Orthopedic/Orthodontic Dictionary

The following are the most commonly used terms in orthopedics/orthodontics.  If you have any questions about orthopedics/orthodontics or would like to schedule an appointment, please contact our office.

Anterior Teeth: The upper and lower six front teeth on each arch.

Appliance: Any orthopedic device which re-directs bone growth and tooth movement. 
Arch: The entire upper or lower jaw.

Braces: Fixed orthodontic appliances designed to align teeth.

Brushing: This is a crucial part of home dental care.  Dentists recommend brushing after every meal and snack to eliminate bacteria and plaque.

Buccal: The outer (cheek) side of posterior teeth in the lower and upper arches.

Cephalometric Radiograph: A side x-ray of the face and head used to show growth and development. 

Class I Malocclusion: Molars are correctly aligned, but there is an anterior/posterior crossbite, an openbite or overcrowding on the arches.

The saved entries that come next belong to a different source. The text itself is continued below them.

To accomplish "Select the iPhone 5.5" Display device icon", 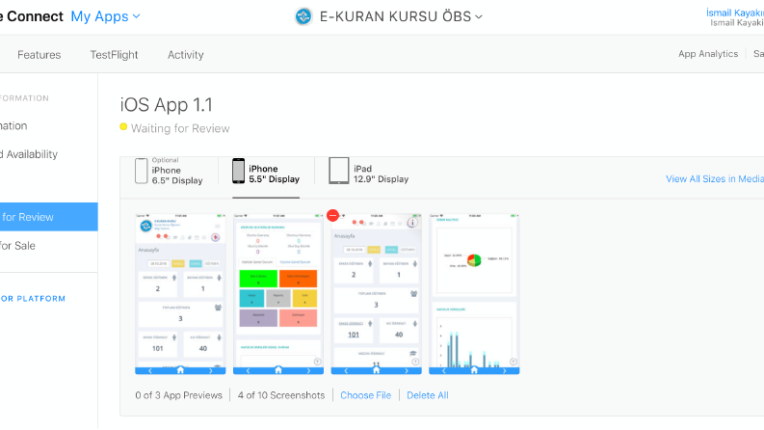I will (x=238, y=171).
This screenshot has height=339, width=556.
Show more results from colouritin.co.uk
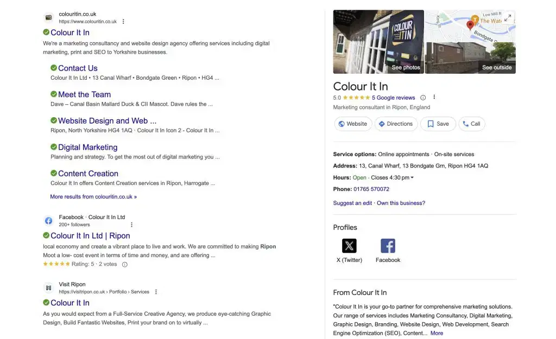(93, 197)
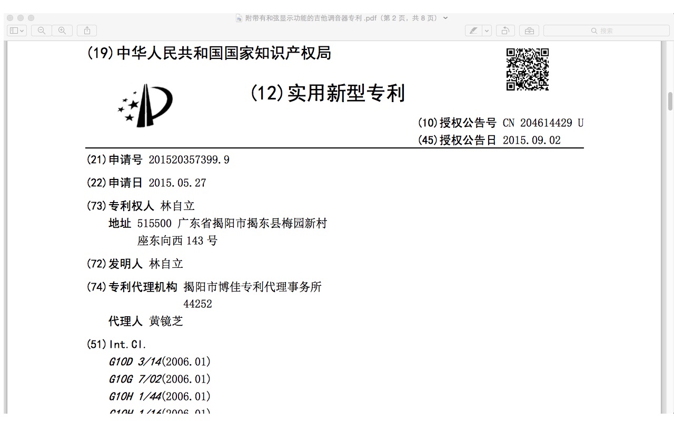Viewport: 674px width, 421px height.
Task: Click the patent number CN 204614429 U
Action: pos(543,123)
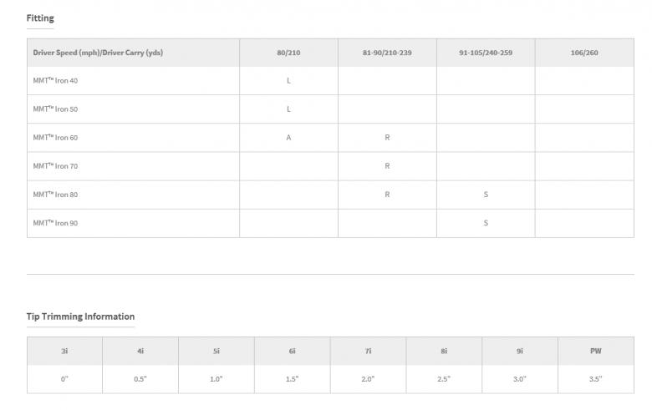Select the MMT Iron 40 row label
Viewport: 652px width, 410px height.
(x=55, y=81)
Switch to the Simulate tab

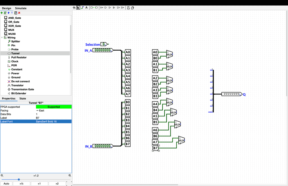(x=21, y=8)
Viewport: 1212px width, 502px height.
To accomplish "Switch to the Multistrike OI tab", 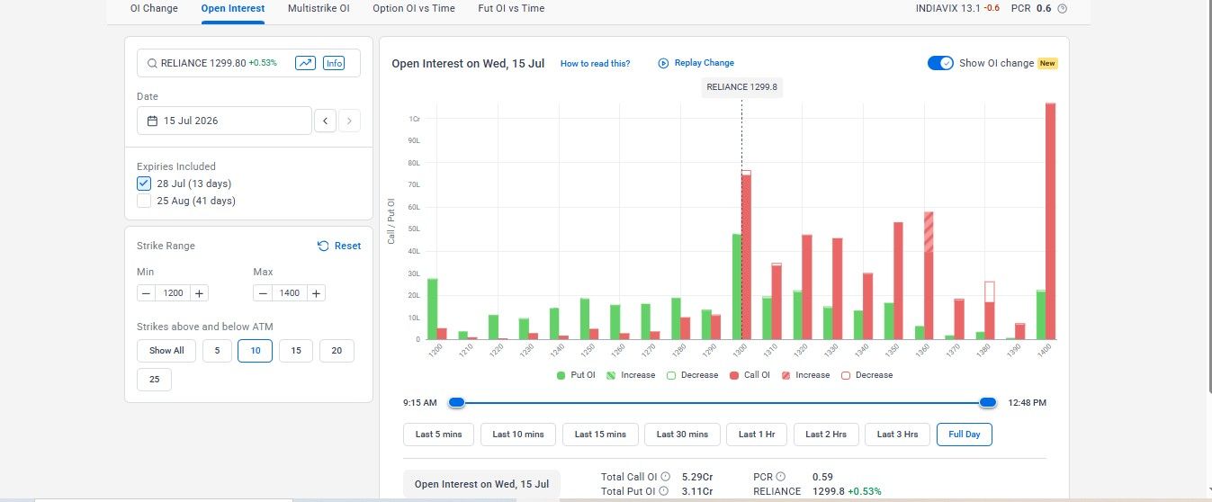I will pyautogui.click(x=319, y=8).
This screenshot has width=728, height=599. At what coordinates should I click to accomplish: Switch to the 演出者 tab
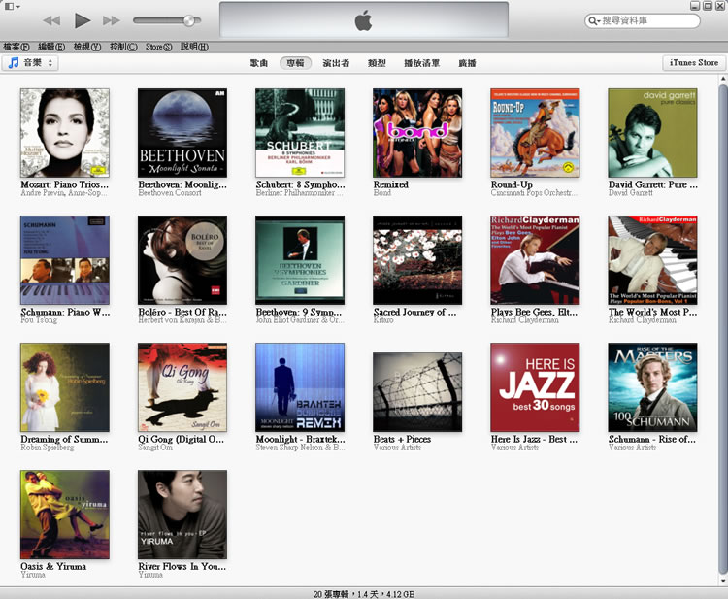click(x=336, y=63)
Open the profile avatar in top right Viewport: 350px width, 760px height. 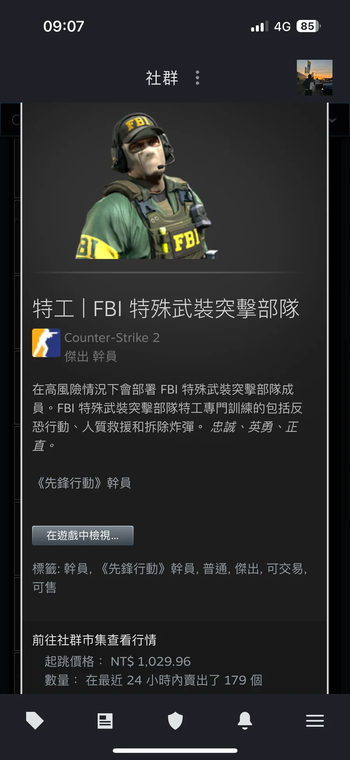pyautogui.click(x=315, y=78)
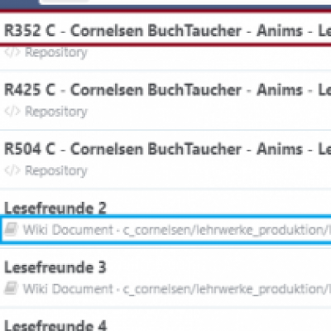Click the code icon beside R425 Repository
Viewport: 331px width, 331px height.
click(x=12, y=111)
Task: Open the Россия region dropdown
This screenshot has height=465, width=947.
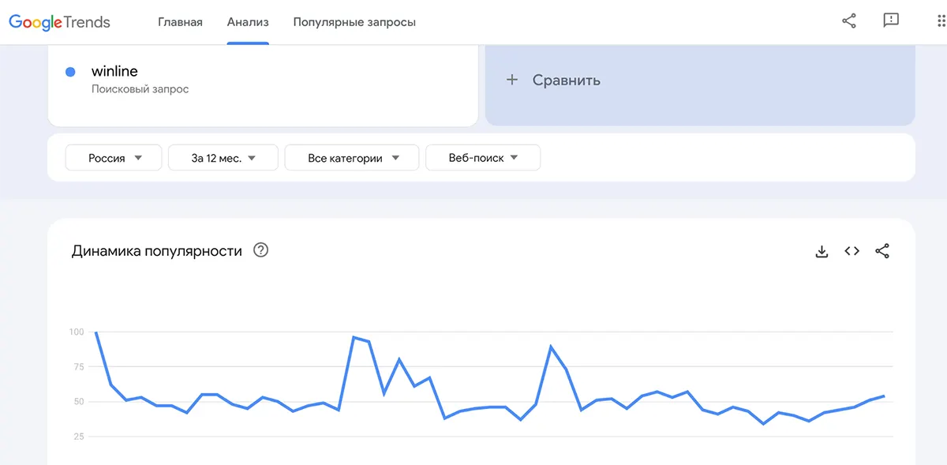Action: pyautogui.click(x=114, y=157)
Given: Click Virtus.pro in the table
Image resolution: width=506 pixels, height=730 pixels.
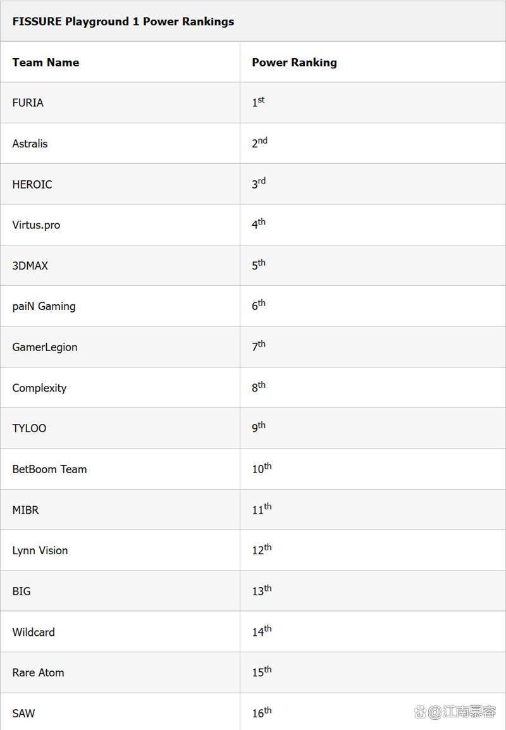Looking at the screenshot, I should pos(36,225).
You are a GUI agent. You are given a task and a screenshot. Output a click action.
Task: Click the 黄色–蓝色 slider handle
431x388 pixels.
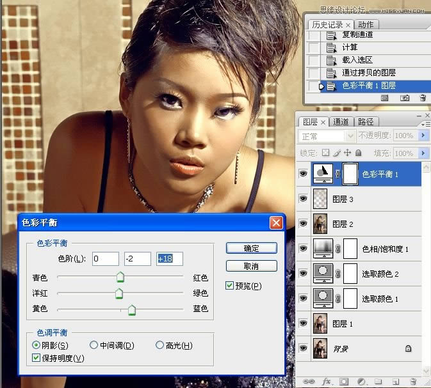point(132,310)
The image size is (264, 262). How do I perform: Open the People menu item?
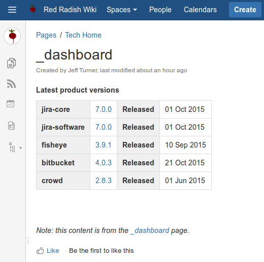160,10
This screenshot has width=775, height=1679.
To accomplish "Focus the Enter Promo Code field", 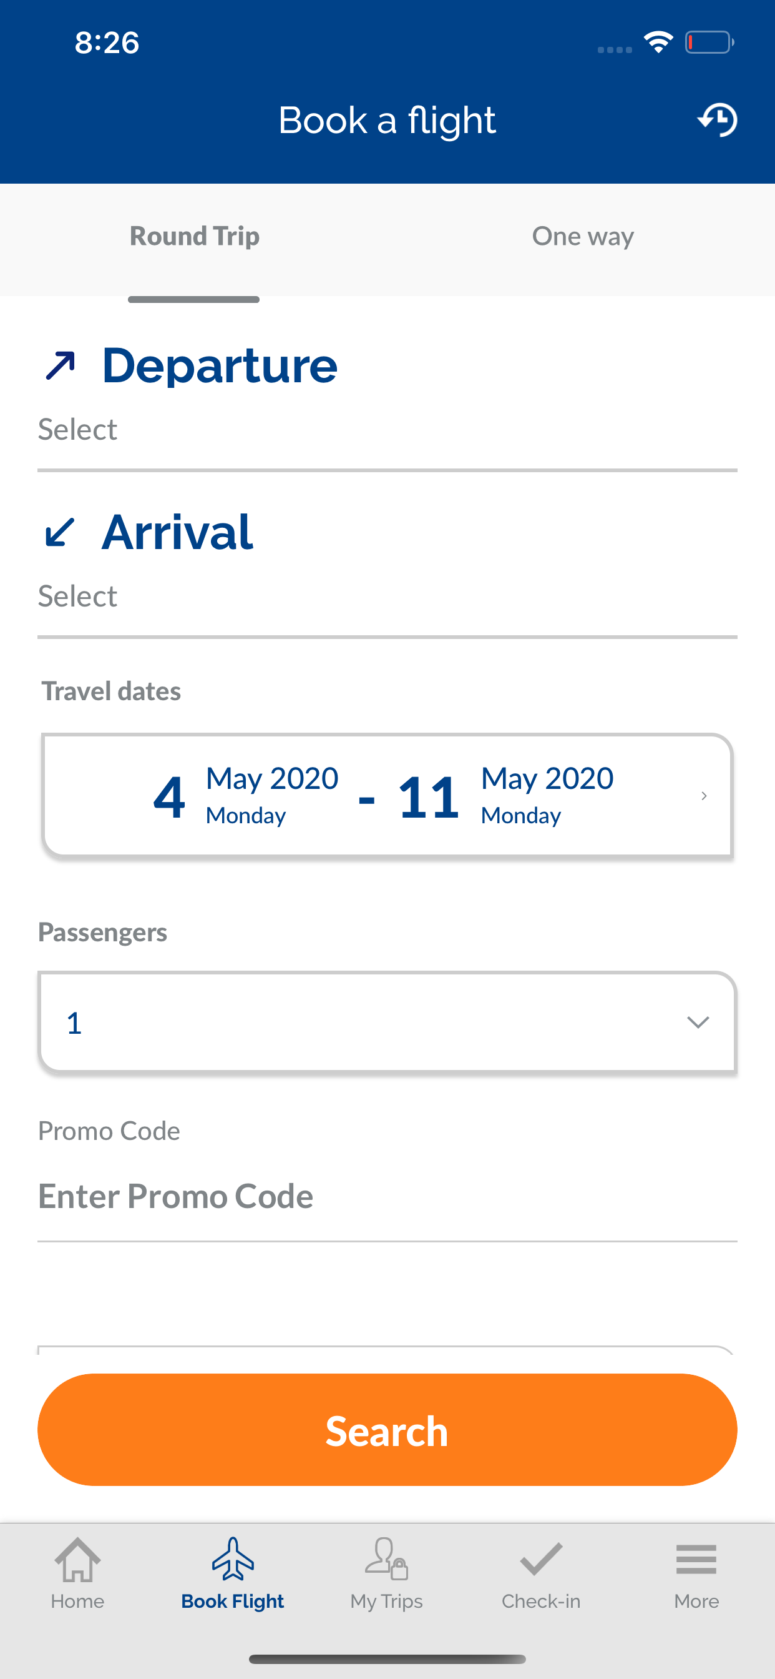I will click(388, 1197).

Class II Malocclusion: Also known as an overbite.  The upper front teeth are positioned further forward than the lower teeth.

Class III Malocclusion: Also known as an underbite.  The lower front teeth are positioned further forward than the upper front teeth.

Closed Bite: The upper front teeth completely overlap the bottom teeth causing a deep overbite.

Congenitally Missing Teeth: Some permanent teeth fail to develop and erupt due to genetic factors.

Crossbite: A malocclusion in which the upper back teeth bite inside or outside the lower back teeth, or the lower front teeth bite in front of the upper front teeth.

Dentofacial Orthopedics and Orthodontics:  The unique branch of dentistry concerned with diagnosing, preventing and correcting malocclusions and jaw irregularities.

Diagnostic Records: Records used to assess, plan and implement treatments.  These records usually include medical and dental history, radiographs, panoramic radiographs, bite molds and intraoral/extraoral photographs.

Digital Radiograph: Digital x-rays of the teeth which can be viewed, stored and transmitted via computer.

Eruption: The way in which teeth surface through the gums inside the mouth.

Fixed Orthodontic Appliances: Orthodontic appliances which are affixed to the teeth by the orthodontist and cannot be removed by the patient.

Flossing: An essential part of home care that removes debris and plaque from above and below the gumline.

Functional Appliances: Orthopedic appliances that use the muscle movement created by swallowing, eating and speaking to gently develop the growth and shaping of the jaws (the mandible and maxillary).  In doing so, the proper alignment of teeth is achieved.  This functional treatment if initiated at a proper age avoids the extraction of teeth.   

Gingiva: The gums and soft tissue around the teeth.

Impressions: Teeth impressions are taken to allow the dentist to see exactly how a patient’s teeth fit together.

Interceptive Treatment: Dentofacial orthopedic treatment performed on children who have a mixture of adult and baby teeth.  Early treatment can help reduce the need for major orthodontic treatment in the future.

Lingual Side: The side of the teeth (in both arches) that is closest to the tongue.

Malocclusion: Literally means “bad bite” in Latin, and refers to teeth that do not fit together correctly.

Mandible: The lower jaw.

Maxilla: The upper jaw.

Mouthguard: A removable plastic or rubber device that protects teeth and braces from sporting injuries.

Open Bite: Upper and lower teeth fail to make contact with each other.  This malocclusion is generally classified as anterior or posterior.

Panoramic Radiograph: An extraoral (external) x-ray that shows the teeth and jaws.

Plaque: The sticky film of saliva, food particles and bacteria that contributes to gum disease and tooth decay.

Posterior Teeth: Back teeth.

Removable Appliance: An Orthopedic device that can be removed at will by the patient.  It must be worn for the designated amount of time each day to be effective.

Space Maintainer: A fixed appliance used to hold space for permanent (adult) tooth.  This is usually used when a baby tooth has been lost earlier than anticipated.